Gephardt is counting on union support and organization to get Iowans to the caucuses January 19. (CNN.com's interactive Election Calendar)

Polls have showed him running a close second to Dean.

A senior campaign aide for Gephardt called the Iowa race a "jump ball."

Trying to differentiate himself from his Democratic rivals, the congressman told a Des Moines audience Sunday he doesn't just "talk the talk" when it comes to issues such as the economy, trade, education and health care.

"I've got a plan to fix No Child Left Behind, " Gephardt told about 100 mostly union supporters gathered in a hotel ballroom, appropriating and then editing the slogan for President Bush's education plan. "We've got to leave Bush behind."

The tight Dean-Gephardt battle, combined with a crowded Democratic field, have prompted the congressman's campaign and others to predict a high turnout. (Candidates jockey for momentum)

Some observers have predicted as many as 120,000 Iowans will participate in the caucuses.

Dean's campaign is banking on a series of high-profile endorsements to persuade undecided voters to join its camp.

U.S. Sen.
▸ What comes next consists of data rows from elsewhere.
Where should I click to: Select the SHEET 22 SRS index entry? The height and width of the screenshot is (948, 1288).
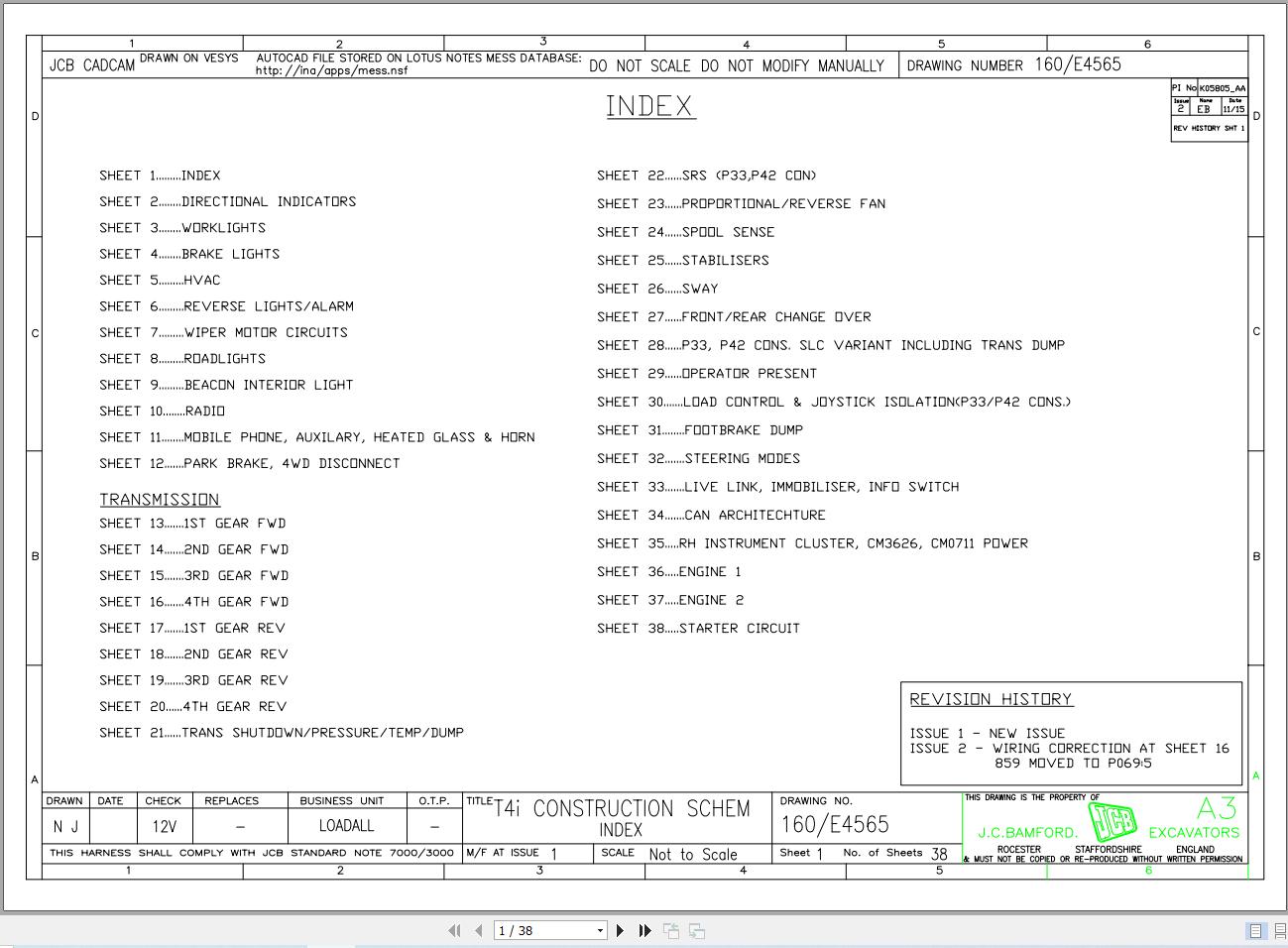(x=706, y=175)
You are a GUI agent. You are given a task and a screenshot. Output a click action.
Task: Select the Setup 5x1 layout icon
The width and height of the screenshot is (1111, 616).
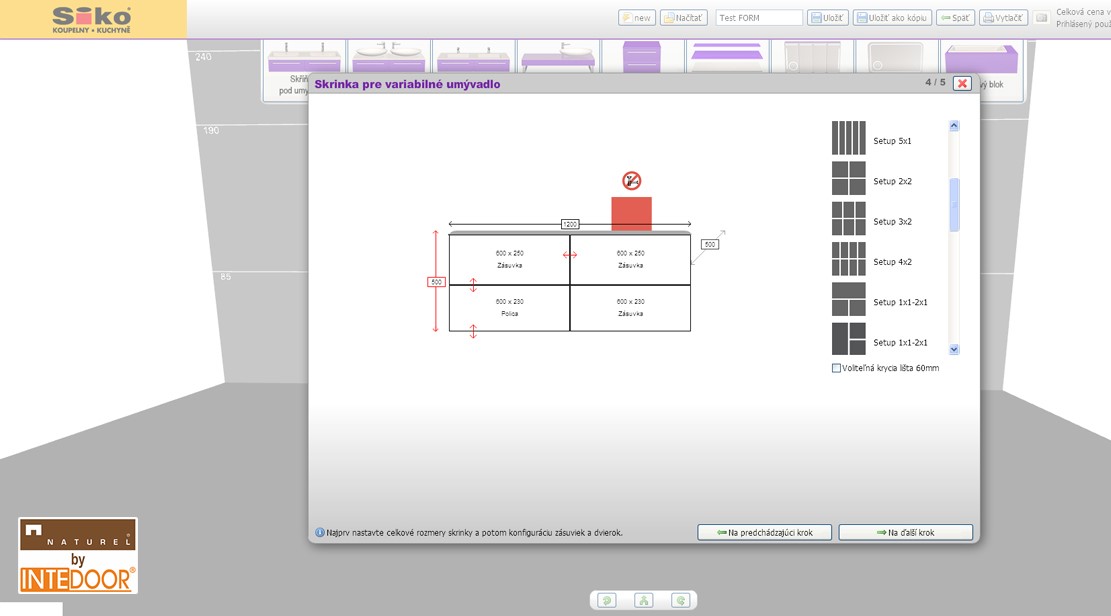coord(848,138)
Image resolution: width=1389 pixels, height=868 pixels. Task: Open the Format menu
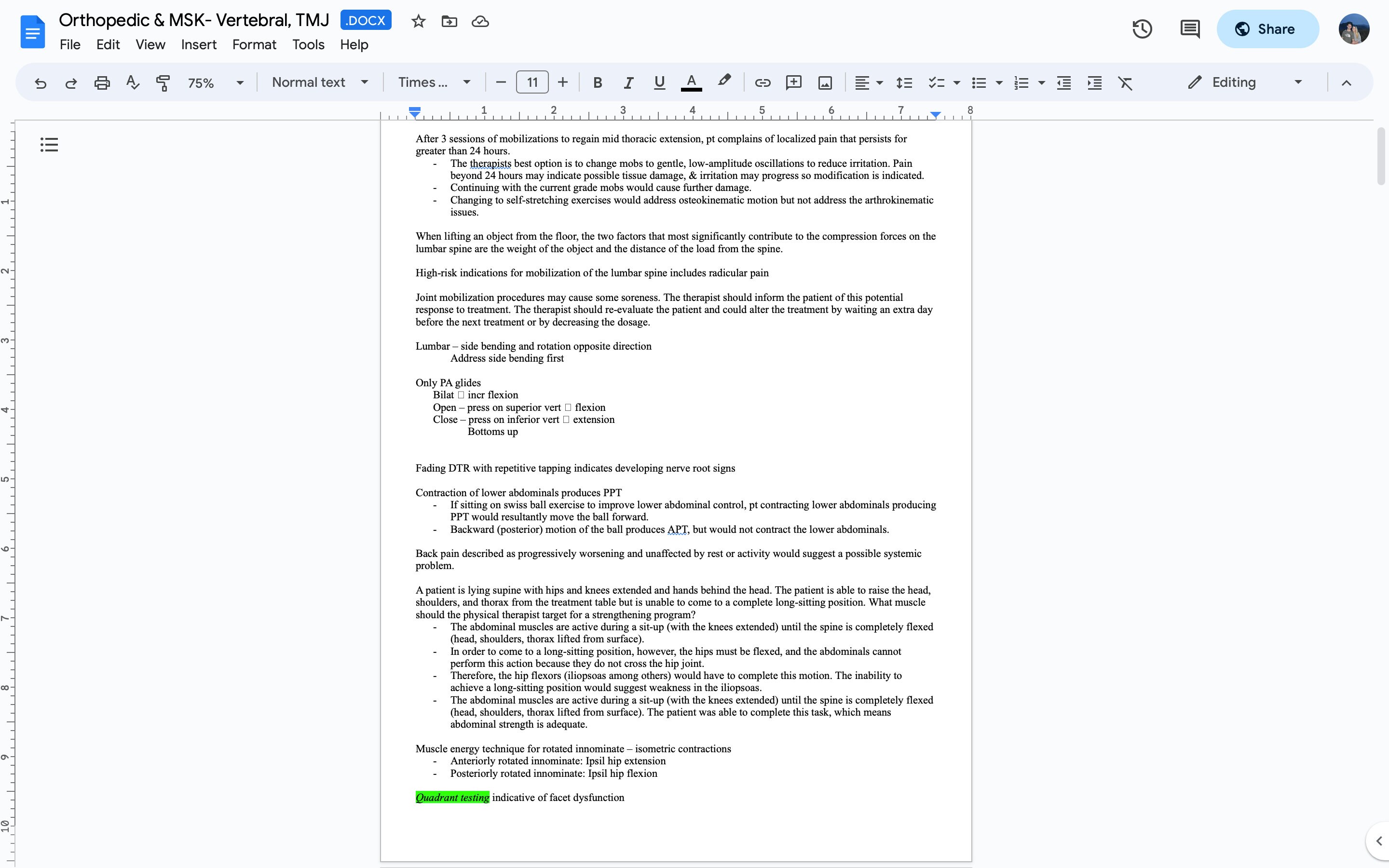254,44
Tom Harkin of Iowa and former Vice President Al Gore campaigned Saturday with Dean in Dubuque. (Harkin endorses Dean, Gore endorses Dean)

Harkin plans to spend the next week touting Dean's message across the state.

Harkin's endorsement was seen as a blow to Gephardt, a longtime friend of the senator's and fellow union supporter.

Harkin called the endorsement difficult because he said he was forced to "disappoint friends."

Harkin press secretary Allison Dobson said Dean's ability to attract new members into the party was a major factor in the decision.

Gephardt campaign officials said their polling over the last two days shows no bounce for Dean following the Harkin's endorsement Friday.

Gephardt is also counting on the support of other politicians.

U.S. Rep. Jim Clyburn, D-South Carolina, traveled Sunday to Iowa to campaign on Gephardt's behalf.

In Des Moines, Clyburn called his fellow congressman "the embodiment of old traditional values and bold new ideas."

Clyburn's support is seen as crucial to Gephardt's efforts in South Carolina, which holds its primary February 3.